Here is a very recent publication which restates what has been known know and should have been both recognized and acted upon re: AA’s from:
Expert Opin Drug Metab Toxicol. 2010 Feb 18. Relation of CYP2C19 loss-of-function polymorphism to the occurrence of stent thrombosis. Giusti B, Gori AM, Marcucci R, Abbate R. Researcher in Clinical Pathology, University of Florence and SOD Atherothrombotic Diseases, Department of Medical and Surgical Critical Care, AOU Careggi, Viale Morgagni 85, 50134 Florence, Italy +390557949420 ; +390557949418 ;
Importance of the field: Major adverse cardiovascular events including stent thrombosis associated with residual platelet reactivity on antiplatelet treatment in high risk vascular patients is a hot issue that needs a strong effort to be solved. Dual antiplatelet therapy with clopidogrel and aspirin prevents ischemic events and improves outcomes following acute coronary syndromes and percutaneous coronary intervention. However, adverse cardiovascular events occur in these patients, and several studies have shown that patients who suffer cardiovascular complications have high post-treatment platelet reactivity despite antiplatelet treatment. Clopidogrel requires conversion to active metabolite by CYP isoenzymes. Recently, CYP2C19*2 polymorphism (G681A nucleotide substitution) has been shown to be associated with decreased metabolisation of clopidogrel, poor antiaggregant effect and increased adverse cardiovascular events. Areas covered in this review: This review summarises the principal studies contributing to establish the relationship between CYP2C19*2 polymorphism and adverse outcomes in high risk patients on clopidogrel treatment. Take home message: Prospective studies are urgently needed to determine the clinical impact of a score that takes into account individual characteristics of patients – CYP2C19*2 genotypes, residual platelet reactivity, drug-drug interaction, as well as traditional and procedural risk factors – for the identification of the therapeutic strategy that provides the best benefit for the single subject.
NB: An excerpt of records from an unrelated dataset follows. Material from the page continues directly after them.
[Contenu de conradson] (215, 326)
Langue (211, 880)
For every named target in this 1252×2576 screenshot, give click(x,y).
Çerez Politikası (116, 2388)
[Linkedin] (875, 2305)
The Plavix label was slow i.e. 8 years from Xie report to include any reference to the genetic predisposition of certain people having metabolization issues with clopidogrel the label should more adequately warn African American. More recently, this was reported in literature re: use in conjunction with Stents which raises this issue within that context, however, we believe that any African American who suffered a thrombotic even while on Plavix has a legal claim.